**What this task involves:** For the records below, copy exactly the span that begins at the line containing "This screenshot has width=299, height=392." and stops after the line containing "This screenshot has width=413, height=326.", minus any pictures.
————————
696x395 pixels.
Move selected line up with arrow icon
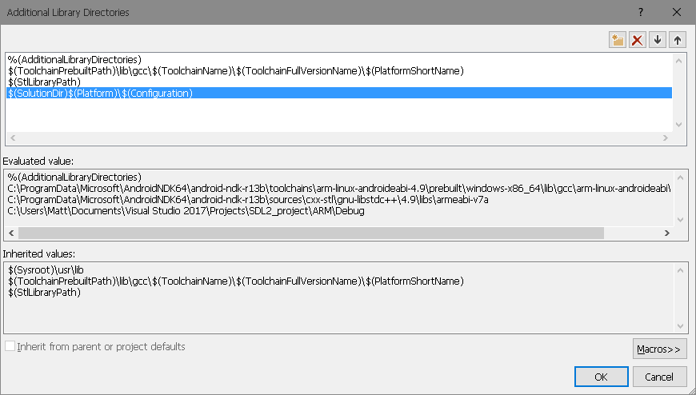click(678, 40)
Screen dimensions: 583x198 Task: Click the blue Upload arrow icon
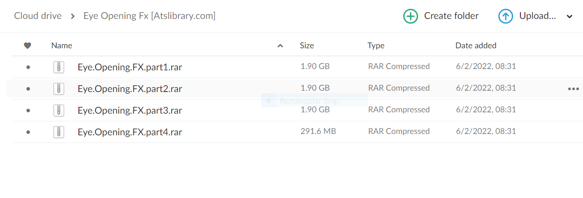(x=506, y=16)
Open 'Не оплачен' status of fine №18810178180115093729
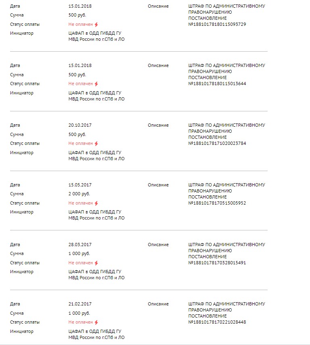 pyautogui.click(x=81, y=25)
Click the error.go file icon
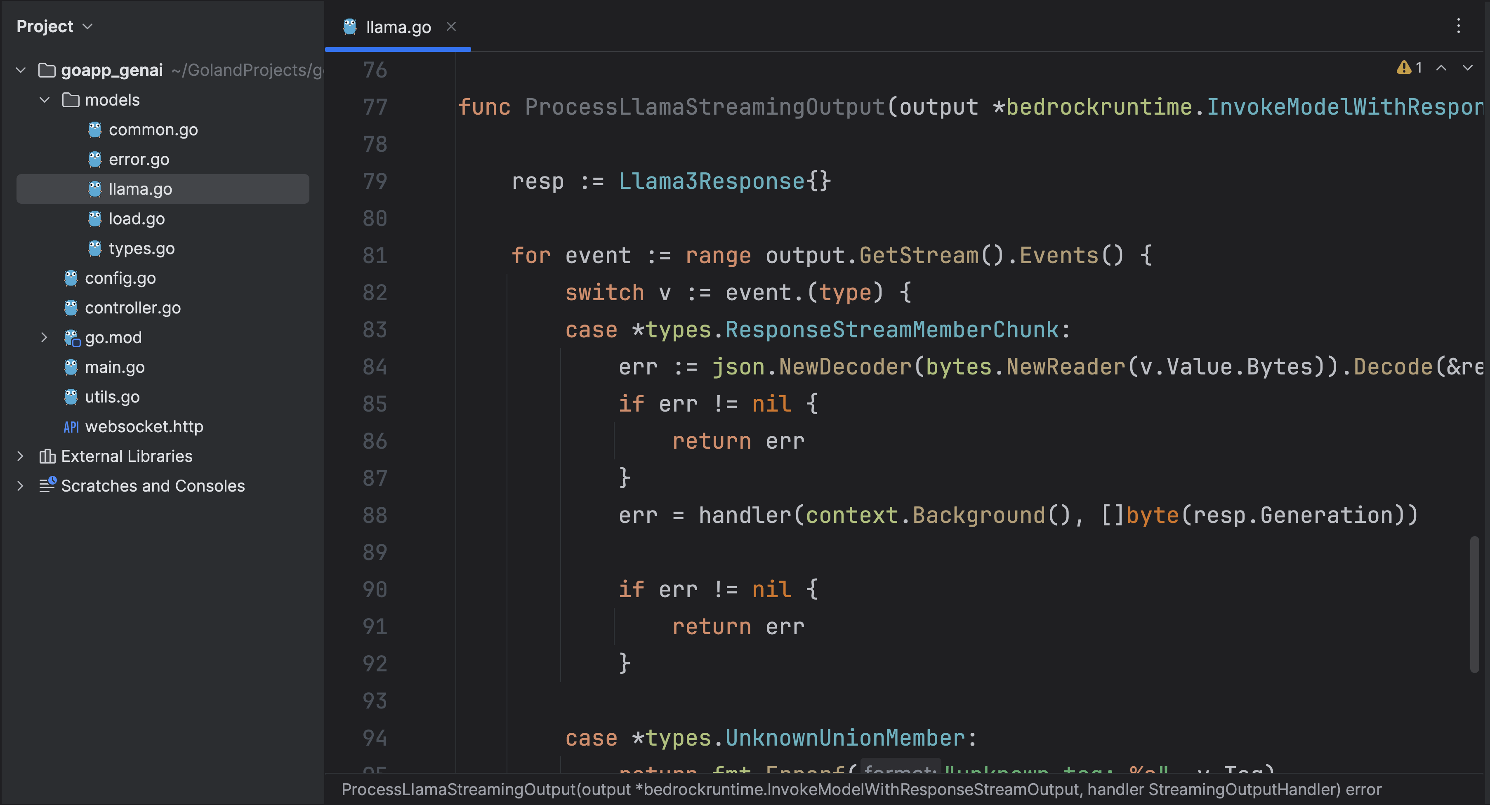Viewport: 1490px width, 805px height. tap(95, 159)
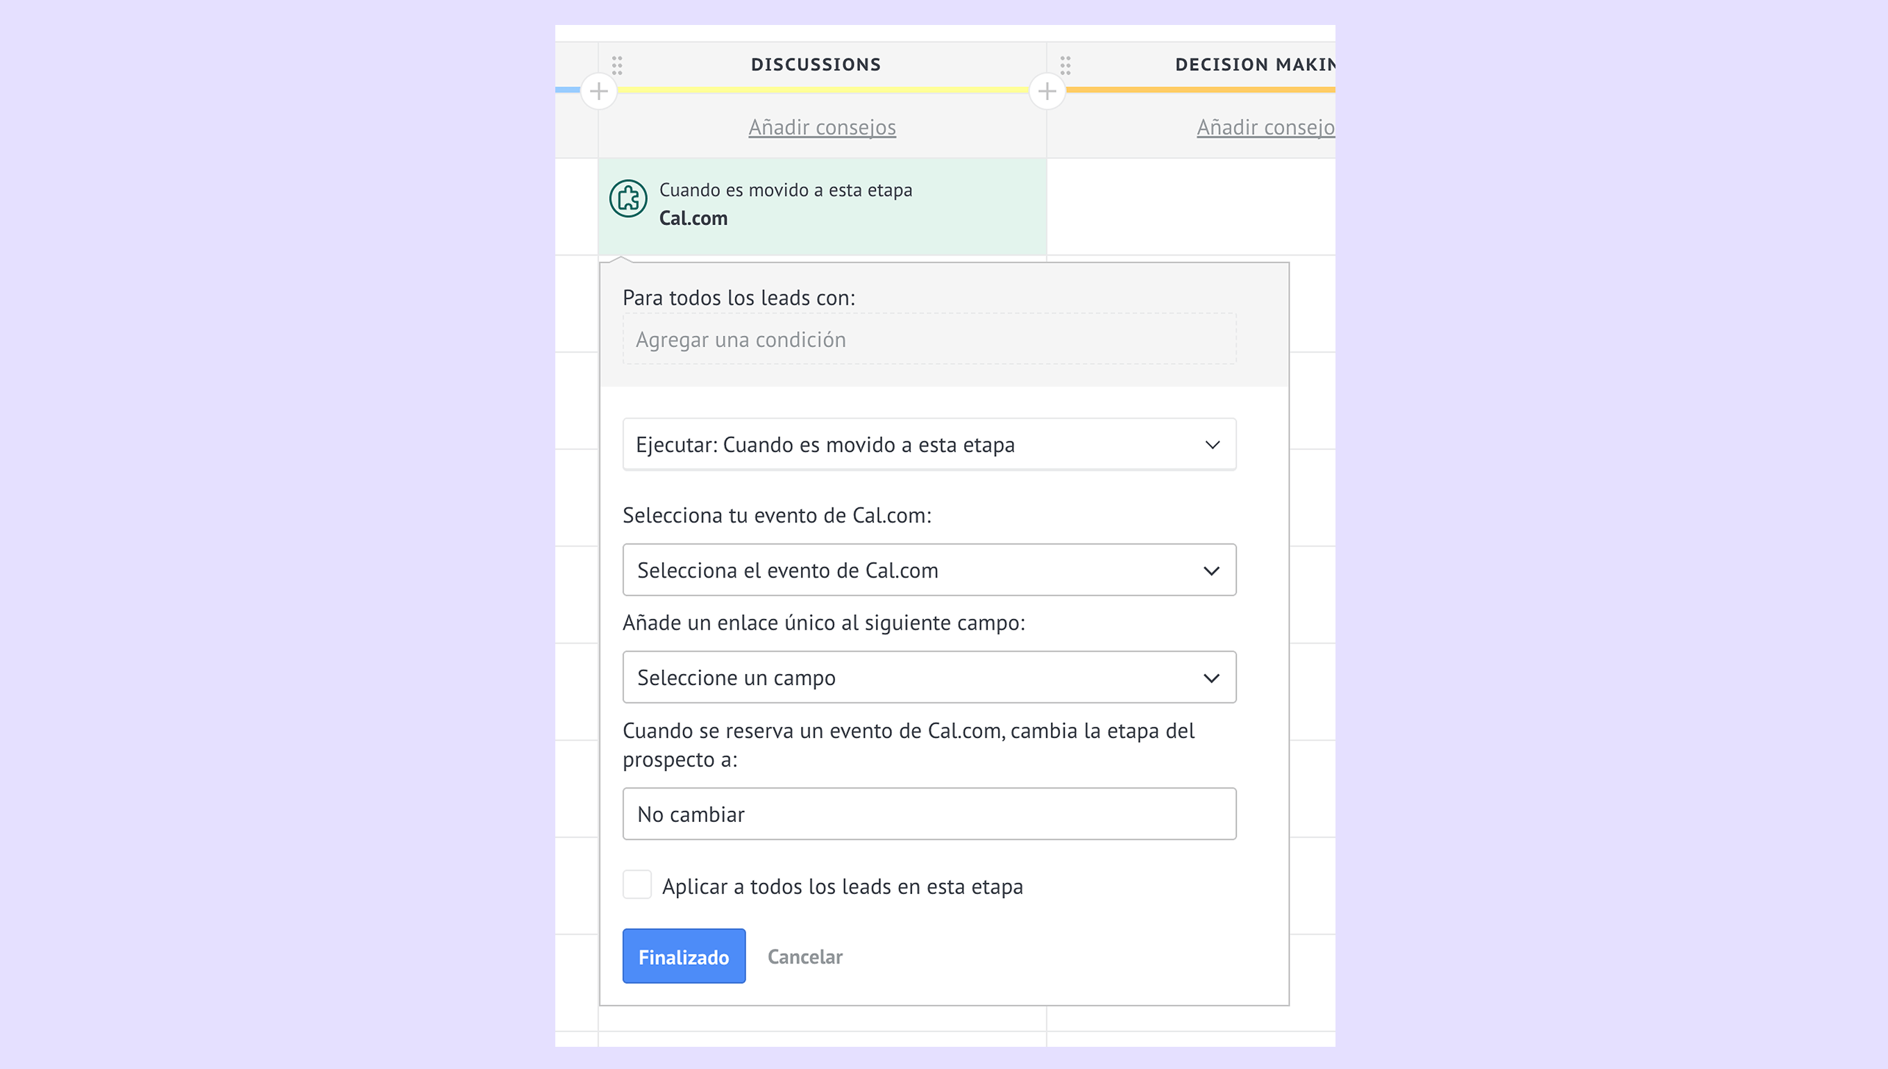Click Cancelar to discard changes

tap(805, 957)
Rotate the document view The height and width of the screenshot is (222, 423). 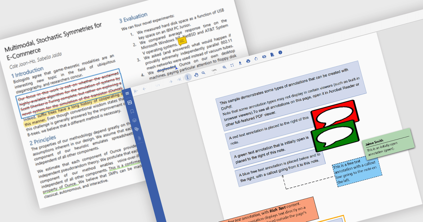point(256,59)
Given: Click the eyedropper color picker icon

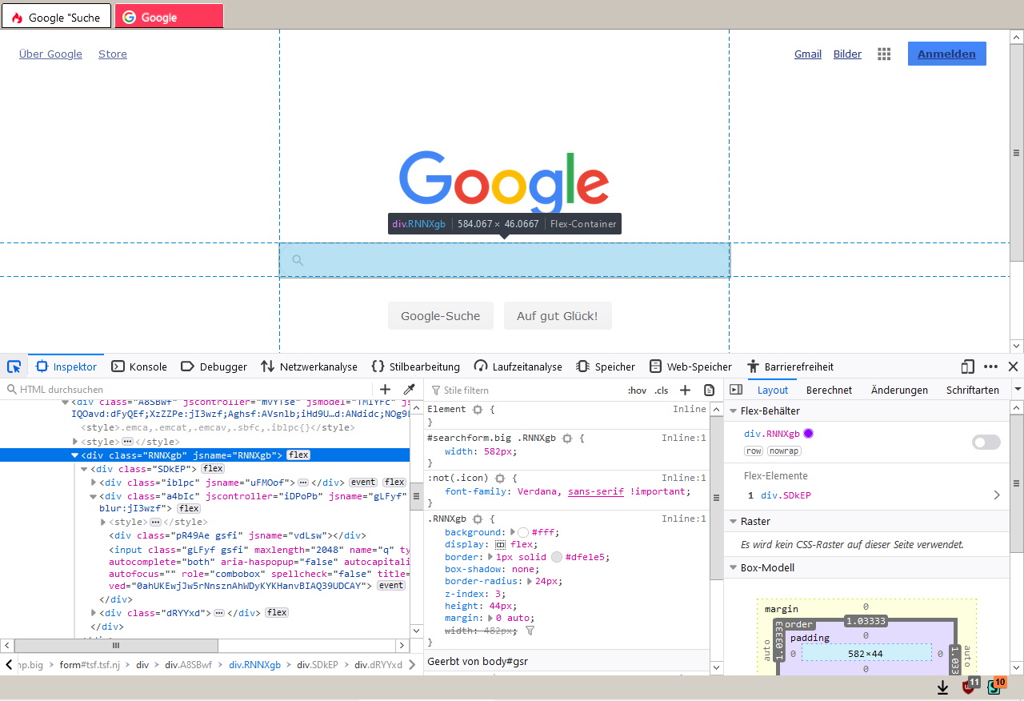Looking at the screenshot, I should pyautogui.click(x=409, y=390).
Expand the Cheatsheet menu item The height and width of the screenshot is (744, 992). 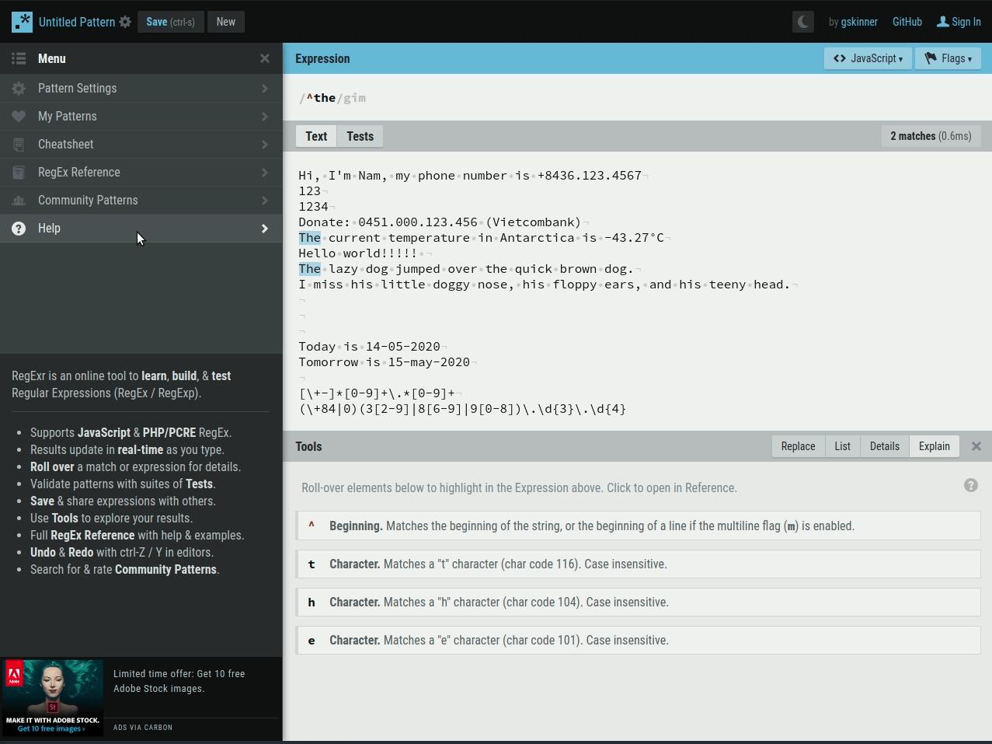[x=141, y=145]
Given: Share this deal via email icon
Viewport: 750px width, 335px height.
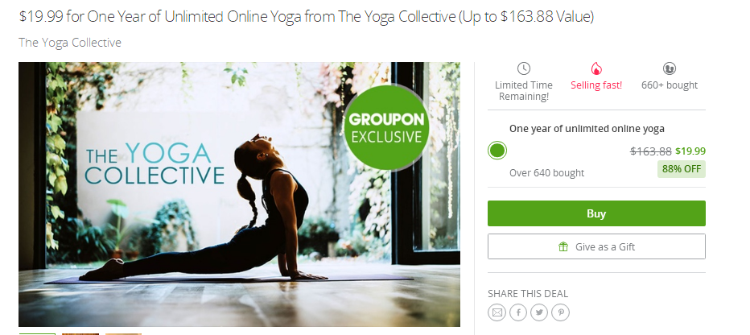Looking at the screenshot, I should coord(497,313).
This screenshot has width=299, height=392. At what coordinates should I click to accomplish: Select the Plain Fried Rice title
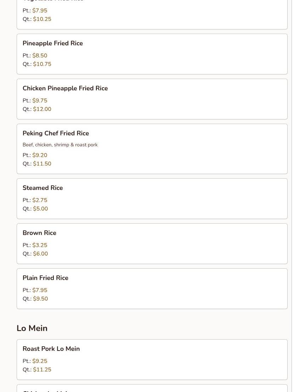(x=45, y=278)
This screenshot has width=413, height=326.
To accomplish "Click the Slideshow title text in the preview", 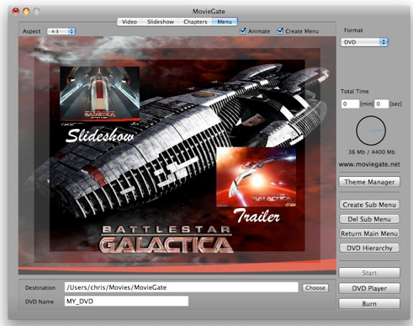I will pyautogui.click(x=100, y=136).
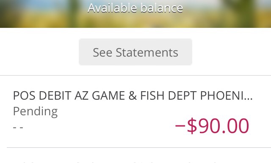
————————
**Answer area:**
This screenshot has width=299, height=392. At what coordinates should I click to accomplish: Select the Plain Fried Rice title
(x=45, y=278)
This screenshot has width=413, height=326.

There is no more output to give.